Antara lain dalam surah al- Fath (48) ayat 18 Allah SWT berfirman: “Sesungguhnya
Allah telah ridha terhadap orang- orang mukmin ketika mereka berjanji setia
kepadamu di bawah pohon, maka Allah mengetahui apa yang ada dalam hati mereka
lalu menurunkan kemenangan yang dekat (waktunya)”. Ayat ini turun
mengisahkan tentang bai’at ar- Ridwan di Hudaibiyah, suatu bai’at yang
menampilkan komitmen jihad.
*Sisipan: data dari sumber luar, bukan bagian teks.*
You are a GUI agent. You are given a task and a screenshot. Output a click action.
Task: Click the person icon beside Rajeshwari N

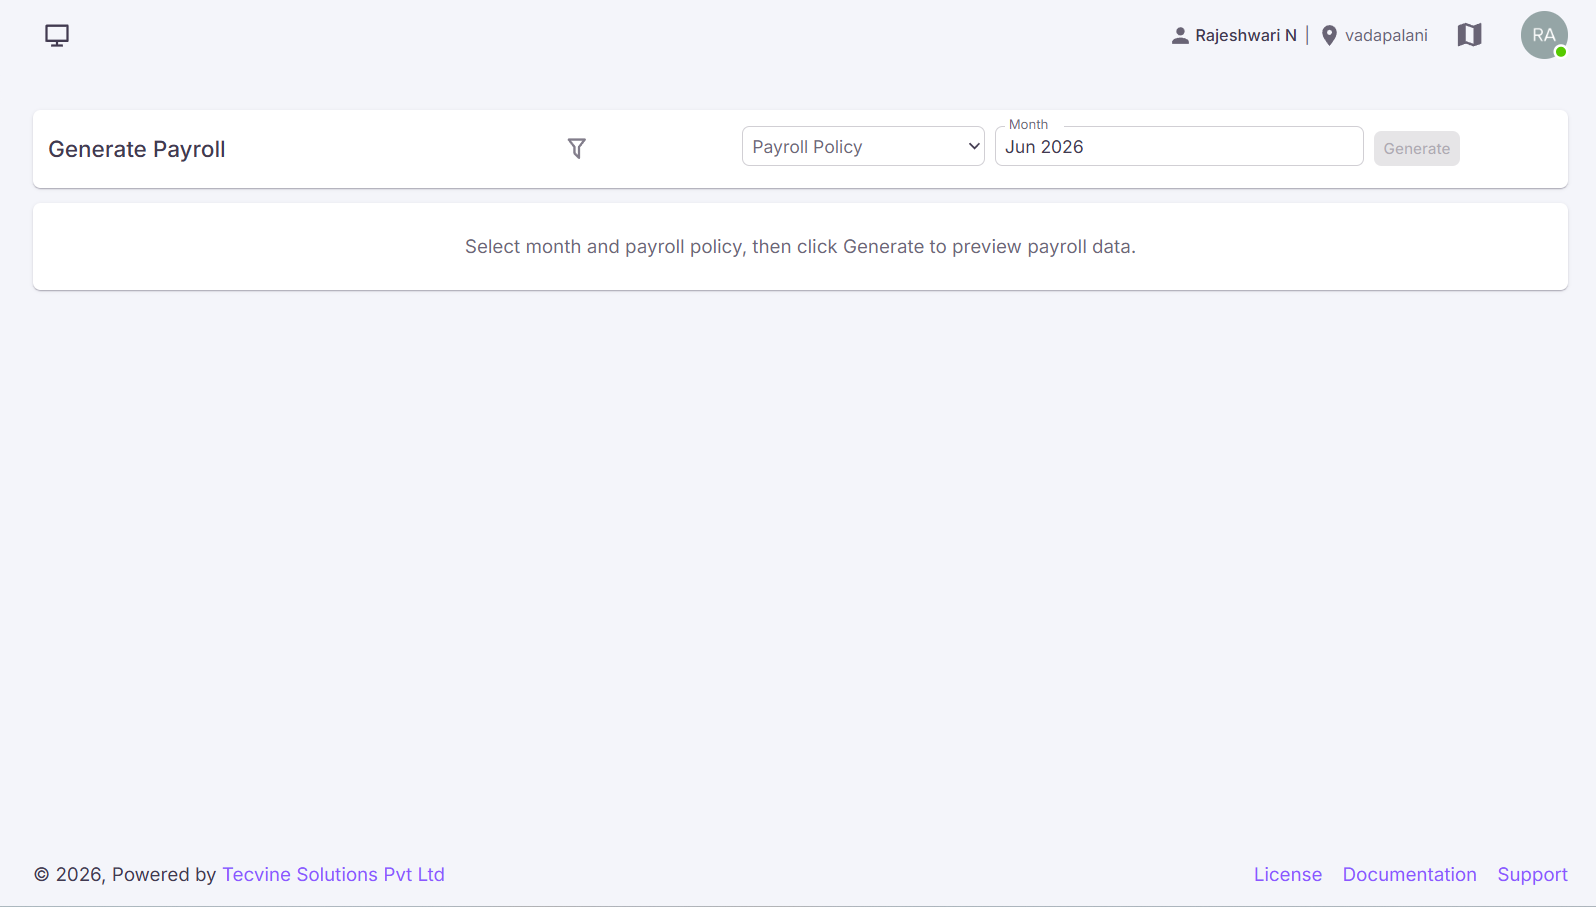[x=1180, y=36]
Ketika itu Rasulullah SAW membai’at para sahabat
supaya meneguhkan pendirian mereka setelah tersebarnya berita terbunuhnya Usman
bin affan. Dalam surah al- Fath (48) ayat 10 dijelaskan bahwa: “ Bahwasannya
orang-orang yang berjanji setia kepada kamu sesungguhnya mereka berjanji setia
kepada Allah”. Ayat ini menjelaskan bai’at yang diberikan oleh para sahabat
kepada Nabi SAW. Substansi bai’at kepada Nabi SAW berisikan bai’at kepada Allah
SWT.
Di
samping ayat Al- Qur;an, hadits Nabi SAW juga banyak yang membicarakan bai’at.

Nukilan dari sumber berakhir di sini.